By Serife Cetin
BUDAPEST (AA) - Later this year the site in Hungary which includes the tomb of a revered Ottoman sultan will be turned into an open-air museum, according to a Turkish official.
Seda Dagli, Budapest head for the Turkish Cooperation and Coordination Agency (TIKA), Turkey’s state-run aid agency, told Anadolu Agency that during his 16th-century reign, Suleyman the Magnificent was a leader who left his mark on the whole world.
Dagli said she hopes the current cooperation between TIKA and the Hungarian government as well as Hungarian academia will grow even stronger.
TIKA and the city government in Szigetvar, the town in southern Hungary where Suleyman’s tomb lies, signed an agreement in 2012 on an excavation and research project for the tomb and its surroundings.
The excavations found the lost tomb of the sultan as well as other historical remains, and the area was put under protection in 2017.

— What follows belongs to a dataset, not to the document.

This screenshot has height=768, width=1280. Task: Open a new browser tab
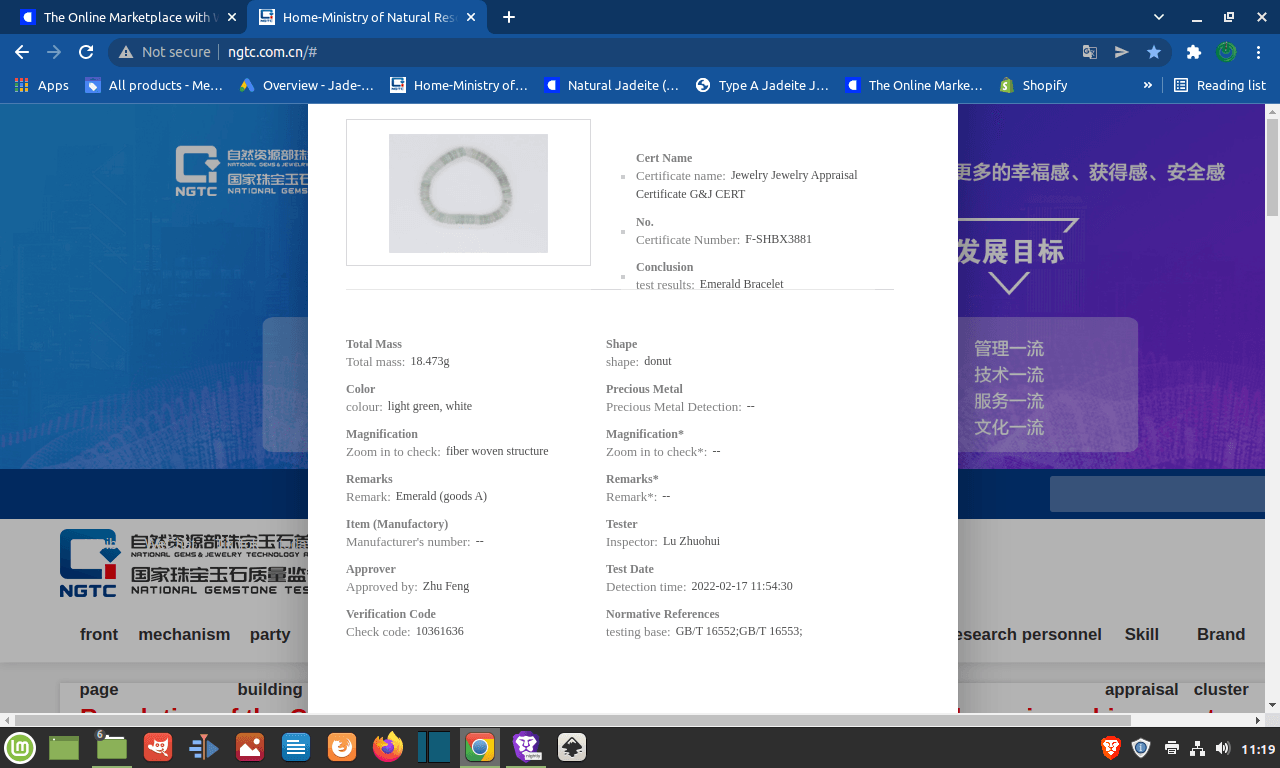pos(509,17)
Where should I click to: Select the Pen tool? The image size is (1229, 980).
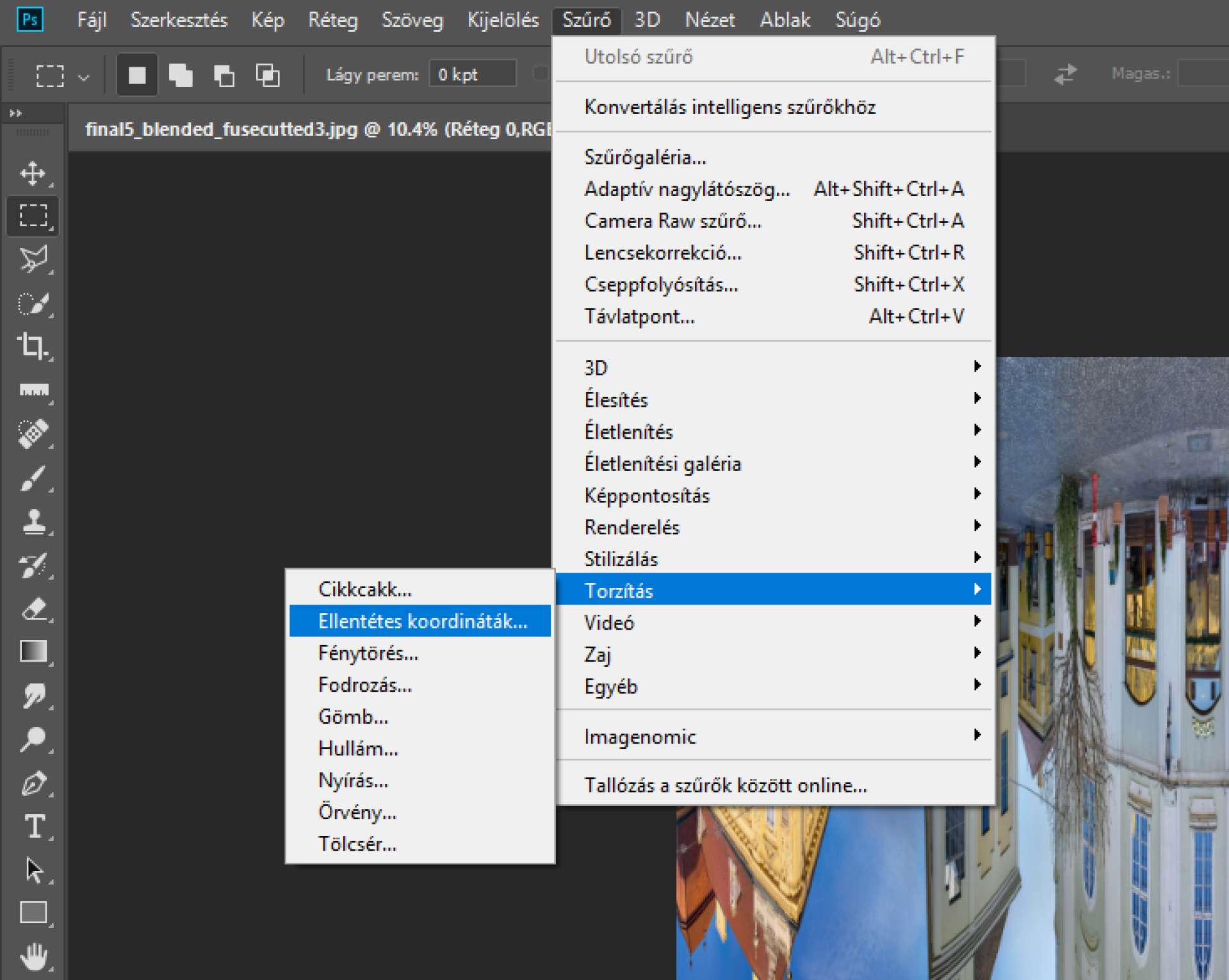click(x=33, y=783)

The area, the only Ottoman-founded settlement in Hungary, is now being transformed into an open-air museum, and the work is set to be done on the project by the end of this year.

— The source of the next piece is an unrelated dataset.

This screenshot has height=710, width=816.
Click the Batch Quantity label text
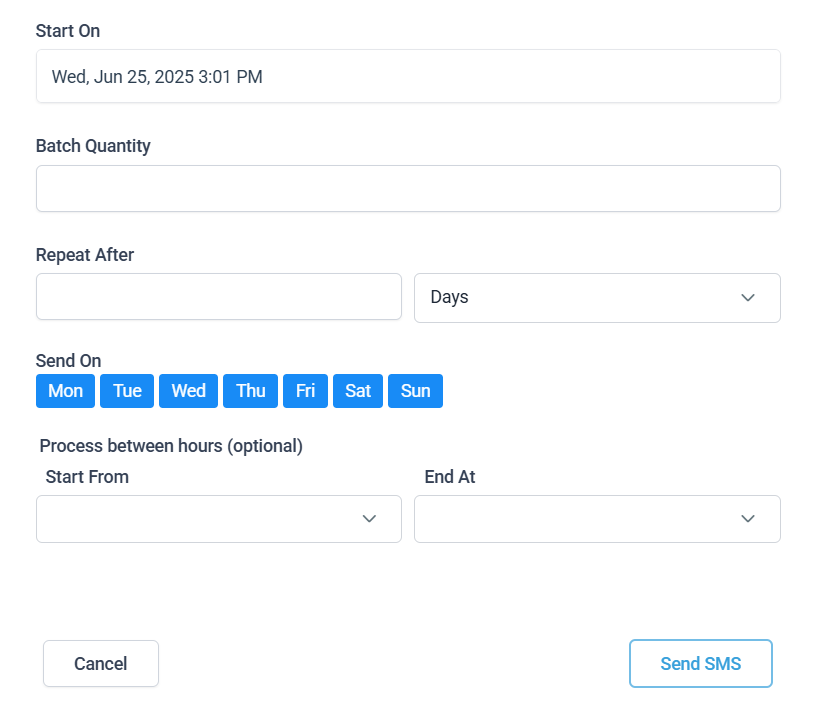click(93, 146)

Suleyman the Magnificent, one of the Ottoman Empire’s most powerful sultans, lost his life due to illness while leading the siege of Szigetvar Castle in 1566.
His internal organs were buried in Szigetvar, but his body was taken back to the Ottoman capital Istanbul for burial.
His son, Sultan Selim II, built a tomb for his father in Szigetvar and a complex to surround it.
But the tomb and its complex were lost when Hungary fell to Austria at the end of the 17th century.